** Opening SUPPLIED ENTRIES block **

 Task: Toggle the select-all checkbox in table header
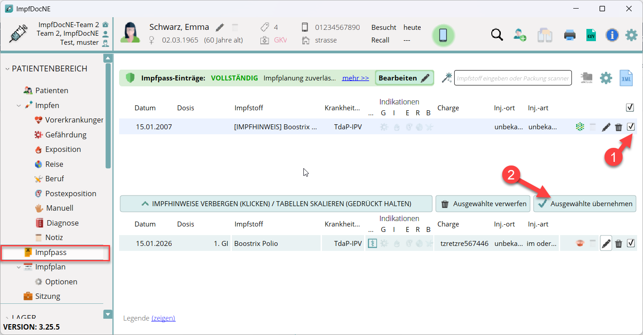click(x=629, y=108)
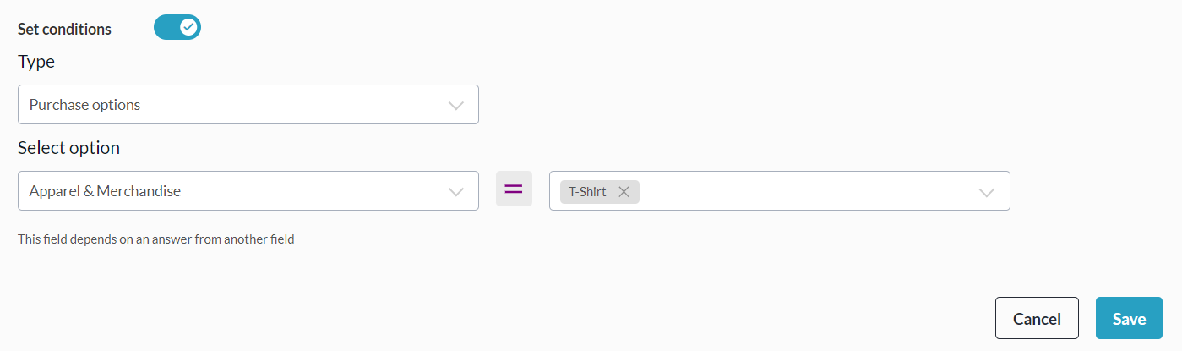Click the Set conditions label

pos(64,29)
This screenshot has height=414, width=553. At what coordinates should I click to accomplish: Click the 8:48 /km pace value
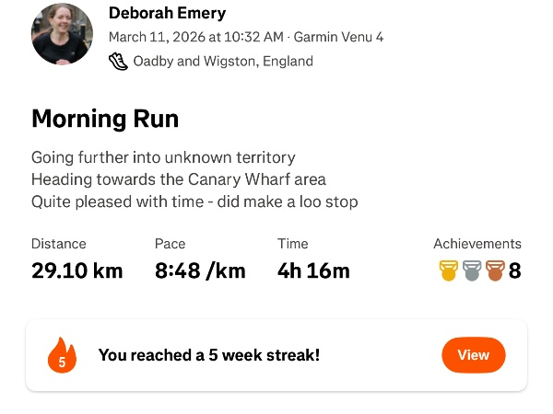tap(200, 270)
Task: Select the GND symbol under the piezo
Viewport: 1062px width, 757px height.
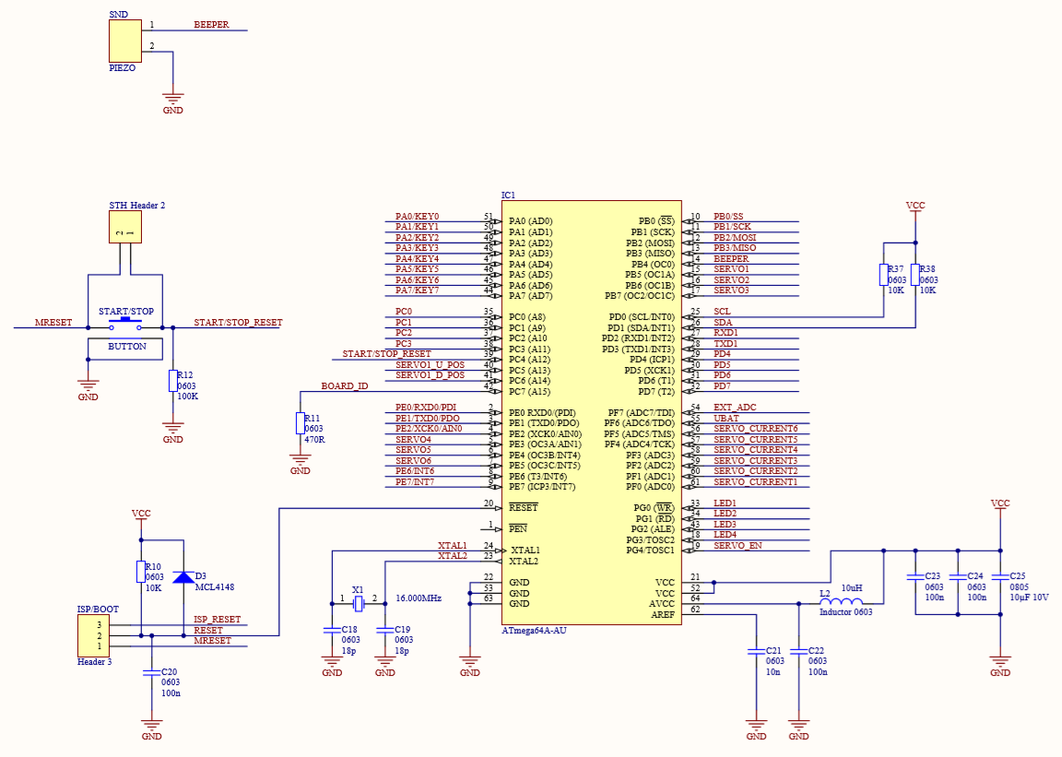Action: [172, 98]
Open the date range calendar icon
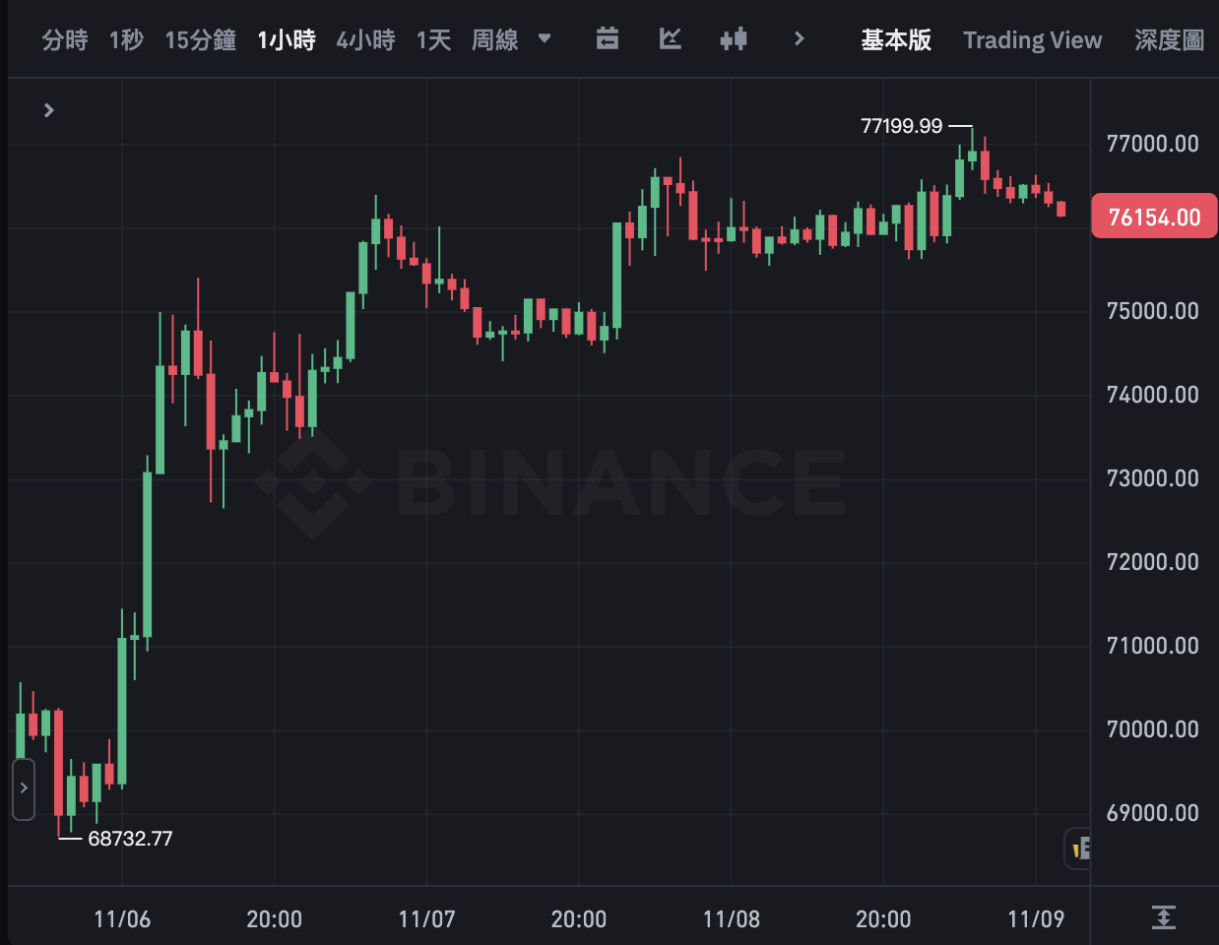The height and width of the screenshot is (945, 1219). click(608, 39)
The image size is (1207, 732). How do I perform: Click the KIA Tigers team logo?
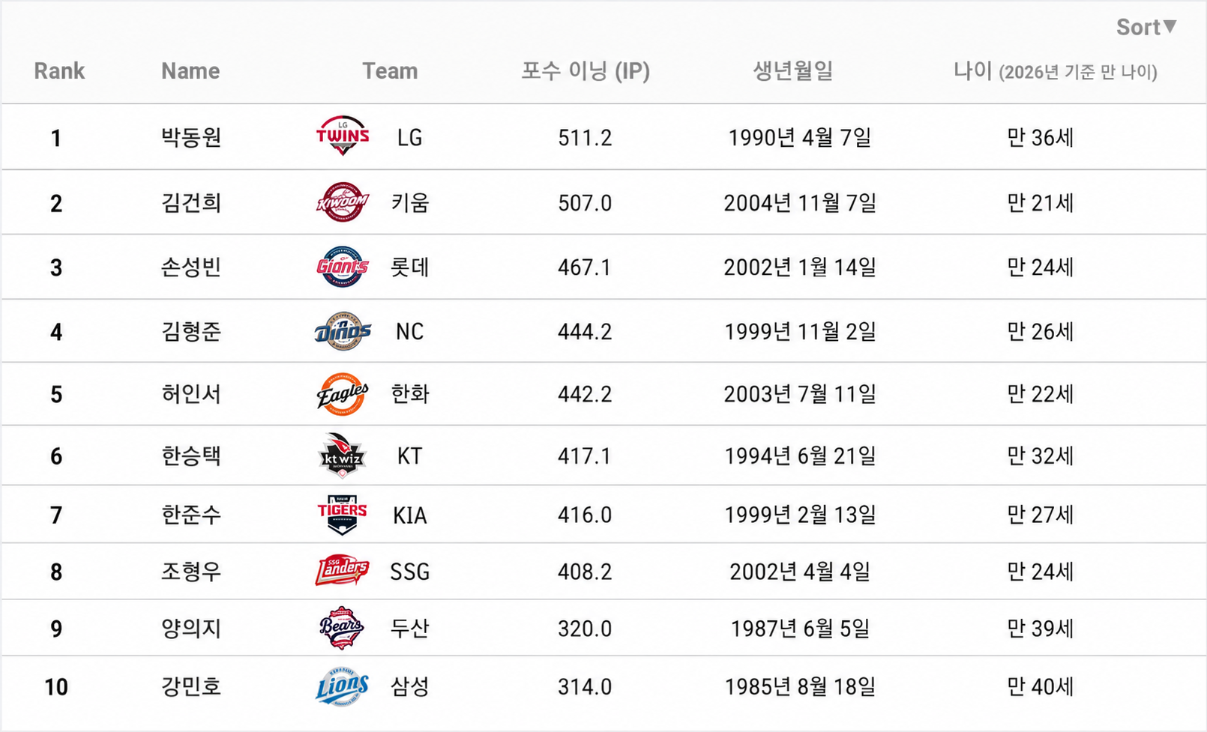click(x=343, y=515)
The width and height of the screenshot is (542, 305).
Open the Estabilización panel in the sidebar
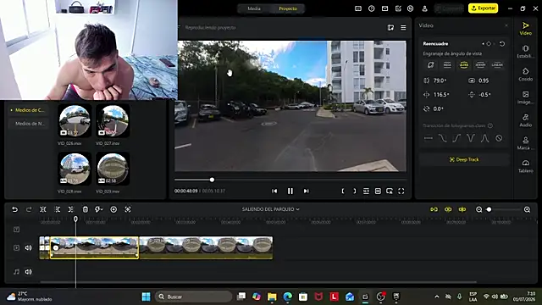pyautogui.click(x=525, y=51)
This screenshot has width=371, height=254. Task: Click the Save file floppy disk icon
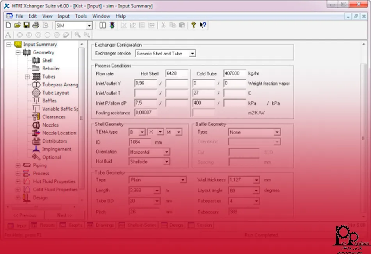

** Closing SUPPLIED ENTRIES block **

- _ABOUT THIS TASK_
Retype every record above word for word, leaving out any pictures.

- _RESPONSE FOR THIS EXERCISE_
 Task: Toggle the select-all checkbox in table header
click(x=629, y=108)
Click the Set conditions label

pos(64,29)
This screenshot has height=414, width=553. At what coordinates should I click to accomplish: Click the 8:48 /km pace value
tap(200, 270)
Task: Select the GND symbol under the piezo
Viewport: 1062px width, 757px height.
Action: [172, 98]
Open the date range calendar icon
The height and width of the screenshot is (945, 1219). click(608, 39)
The image size is (1207, 732). How do I perform: Click the KIA Tigers team logo?
click(x=343, y=515)
The width and height of the screenshot is (542, 305).
Open the Estabilización panel in the sidebar
pyautogui.click(x=525, y=51)
This screenshot has width=371, height=254. Task: Click the Save file floppy disk icon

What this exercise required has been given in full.